Stimson Lumber Company Inc.
520 S.W. Yamhill Street, Suite 700
Portland, Oregon 97204
U.S.A.
Telephone: (503) 222-1676
Toll Free: (800) 445-9758
Fax: (503) 242-1588
Web site: http://www.stimsonlumber.com
Private Company
Incorporated: 1923
Employees: 2,000
Sales: $245 million (2004 est.)
NAIC: 321210 Veneer, Plywood, and Engineered Wood Product Manufacturing; 113100 Timber Tract Operations; 113210 Forest Nurseries and Gathering of Forest Products; 321113 Sawmills
Stimson Lumber Company Inc. is one of the oldest forest products companies in the United States. With about 500,000 acres of timberland in the western states, the company has manufacturing operations at 14 locations in Idaho, Montana, Oregon, and Washington. Products include dimension lumber, boards, posts, plywood, hardboard paneling, siding, and decking made from fir, pine, and cedar. Stimson Lumber Company is a participant in the American Forest Products and Paper Association's Sustainable Forestry Initiative program.
STAKING A CLAIM IN TIMBER IN THE 19TH CENTURY
In 1850, Thomas Douglas (T. D.) Stimson and a business partner staked a 40-acre logging claim in Michigan and began a successful logging business there together. After the two parted ways several years later, Stimson continued to acquire timberlands on his own, to establish lumber camps, and to sell logs to mills in Muskegon, Michigan. He left his business to pursue a career in mining when oil was discovered across the border in Canada, and by 1864, he had lost everything he had.
A determined man, Stimson returned to logging in the second half of the 1860s, and by 1871 he had acquired enough acreage in northern Michigan to establish his own mills, which he equipped with modern steam-powered machinery. In 1873, Stimson incorporated the company as Stimson Clark Manufacturing Company. By the early 1880s, Stimson's business was the third largest mill operation in Muskegon, Michigan. In 1885, he moved to Chicago, leaving management of the business to his sons. However, the increasingly poor quality of timber and worker unrest in the Midwest led him to travel westward again in search of timberland for further growth. In 1888, he set out with his sons, sailing up the Columbia River to Portland and on to the Puget Sound.
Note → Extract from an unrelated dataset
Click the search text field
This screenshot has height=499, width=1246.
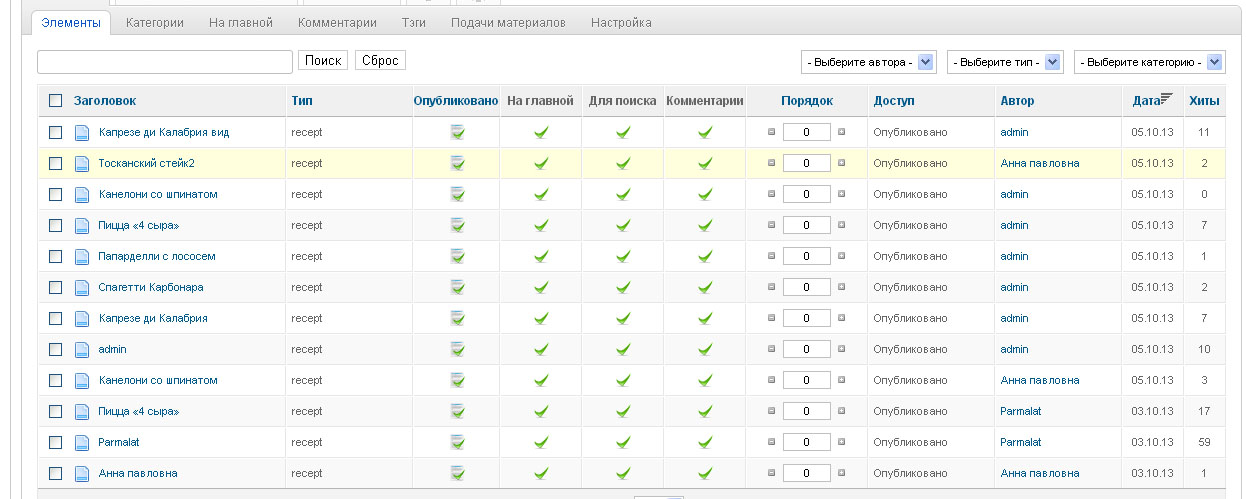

They explored the backwoods for weeks, impressed by the quality of the timber and the density of tree growth. By November, the men had arrived in Seattle, a saltwater port that assured a continuous market for lumber.
Stimson decided to move his business to the Pacific Northwest and sent two of his sons, Willard Horace and Charles Douglas, ahead to acquire timberlands there in 1889. Willard purchased acreage in Snohomish County, on Hood Canal, in the area around Tillamook, Oregon, and in California. Charles bought a sawmill in Ballard, Washington. In January 1890, the Stimson Mill Company incorporated in Ballard and within a month was processing lumber, laths, and shingles. Within a few years, the Stimson Mill Company was on its way to becoming the largest and most modern mill in the Seattle area. In 1892, when demand for lumber slowed, Charles looked south to California to sell the company's excess capacity.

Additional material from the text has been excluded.